■ DATA
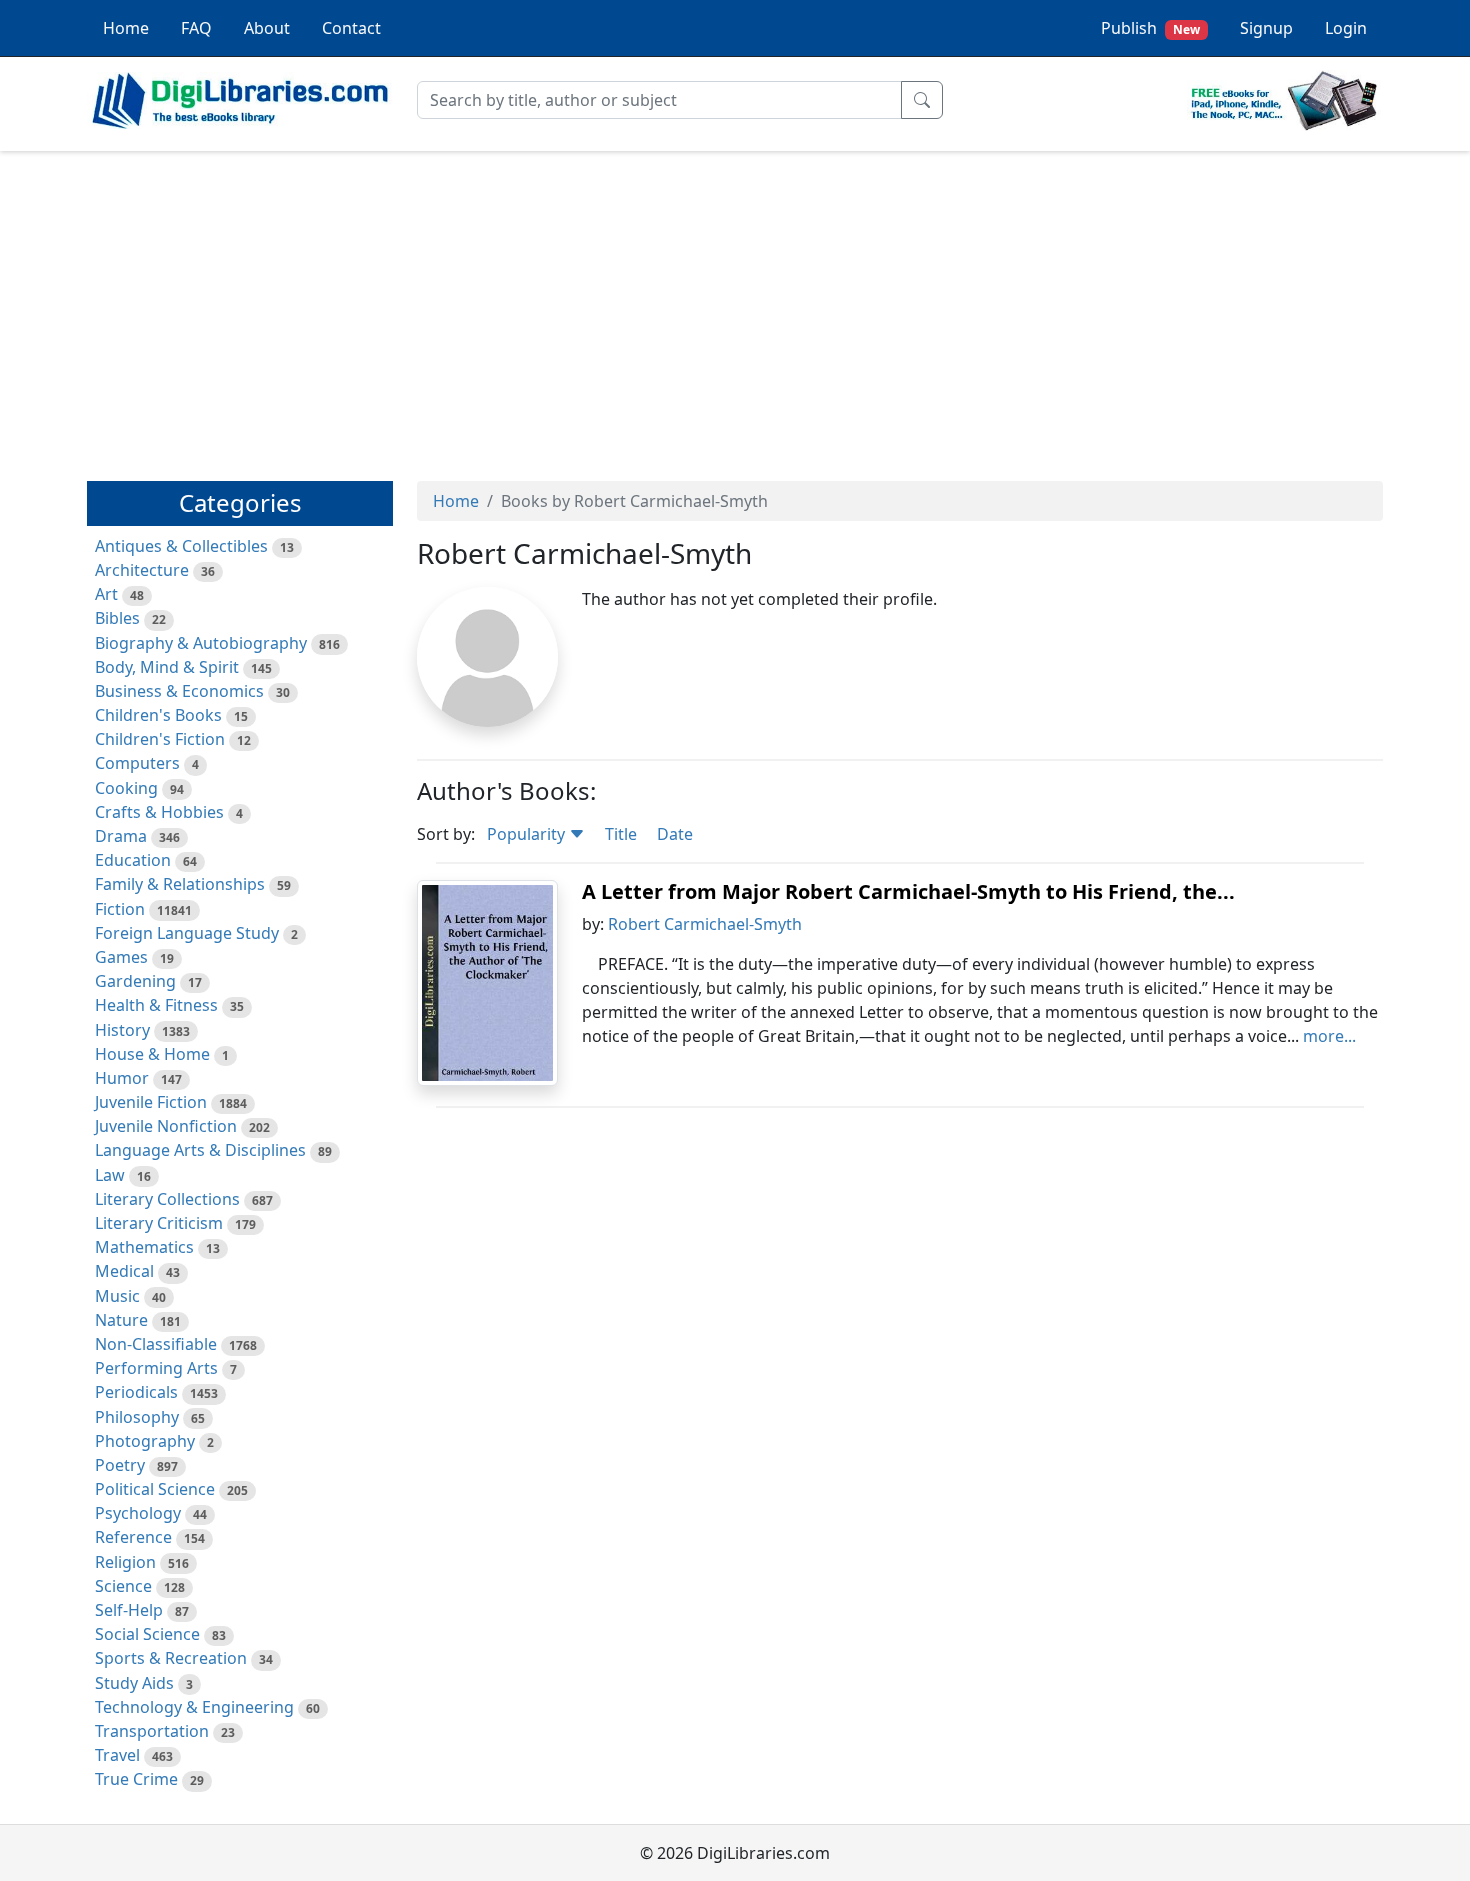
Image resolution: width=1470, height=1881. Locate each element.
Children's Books (158, 715)
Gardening (135, 981)
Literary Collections (167, 1199)
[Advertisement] (735, 307)
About (267, 28)
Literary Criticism (159, 1223)
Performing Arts (156, 1368)
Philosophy (137, 1417)
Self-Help (129, 1610)
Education (133, 860)
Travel (117, 1755)
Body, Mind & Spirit (167, 667)
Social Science (147, 1634)
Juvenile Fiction (151, 1102)
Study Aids (134, 1683)
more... (1329, 1036)
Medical (124, 1271)
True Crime (136, 1779)
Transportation (152, 1731)
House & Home (152, 1054)
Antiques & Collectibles (181, 546)
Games (121, 957)
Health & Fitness (156, 1005)
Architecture (142, 570)
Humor (122, 1078)
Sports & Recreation (171, 1658)
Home (126, 28)
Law (110, 1175)
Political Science (155, 1489)
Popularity (528, 834)
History (122, 1030)
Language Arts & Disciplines (200, 1150)
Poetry (120, 1465)
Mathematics (144, 1247)
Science (123, 1586)
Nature (121, 1320)
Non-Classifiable (156, 1344)
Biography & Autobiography (201, 643)
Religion (125, 1562)
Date (675, 834)
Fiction (120, 909)
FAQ (196, 28)
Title (621, 834)
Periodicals (136, 1392)
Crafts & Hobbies (159, 812)
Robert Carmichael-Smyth (705, 924)
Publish (1150, 28)
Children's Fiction (160, 739)
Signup (1266, 28)
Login (1346, 28)
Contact (351, 28)
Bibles (117, 618)
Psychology (138, 1513)
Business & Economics (179, 691)
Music (117, 1296)
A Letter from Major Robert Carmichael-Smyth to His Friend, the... (908, 891)
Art (106, 594)
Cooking (126, 788)
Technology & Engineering (194, 1707)
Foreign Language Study (187, 933)
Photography (145, 1441)
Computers (137, 763)
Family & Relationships (180, 884)
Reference (133, 1537)
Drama (121, 836)
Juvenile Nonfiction (166, 1126)
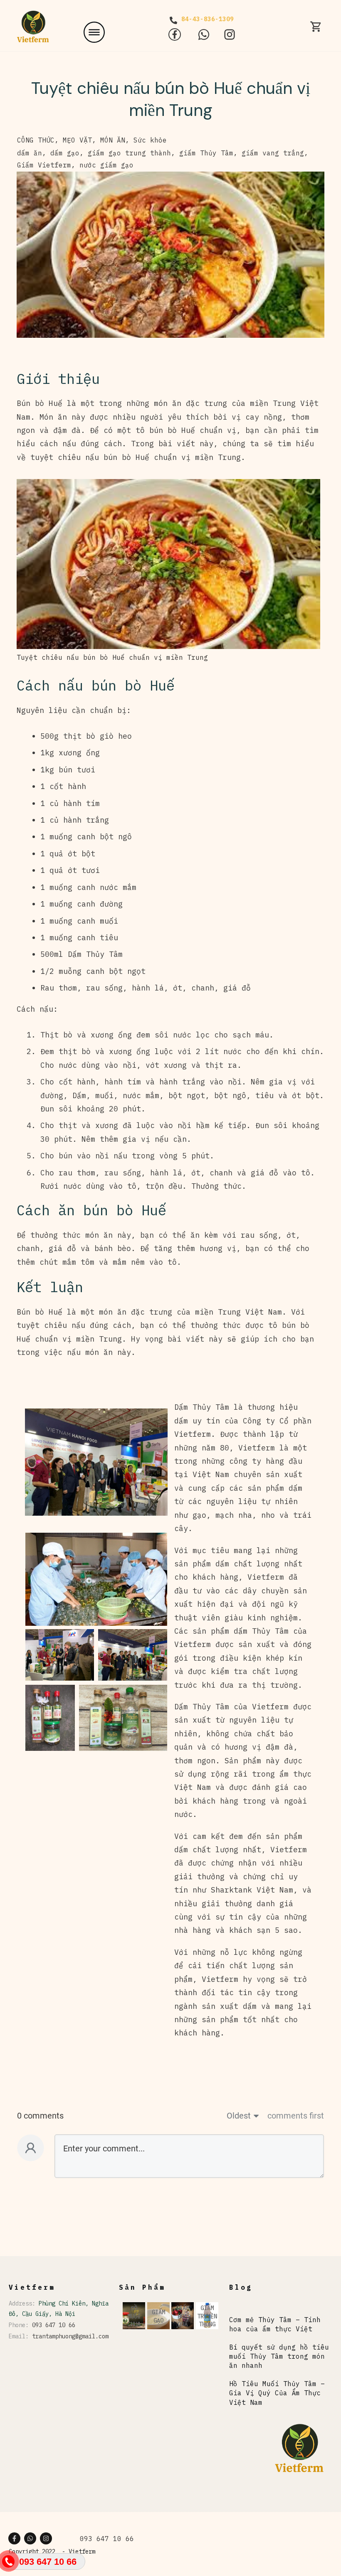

■ WHAT IS NEEDED
Starting at the line with "Juvenile Fiction (151, 1102)" and ending at the line with "Architecture (142, 570)", print each line of the listing above exactly, with no other lines.

■ RESPONSE BELOW
Juvenile Fiction (151, 1102)
Study Aids (134, 1683)
more... (1329, 1036)
Medical (124, 1271)
True Crime (136, 1779)
Transportation (152, 1731)
House & Home (152, 1054)
Antiques & Collectibles (181, 546)
Games (121, 957)
Health & Fitness (156, 1005)
Architecture (142, 570)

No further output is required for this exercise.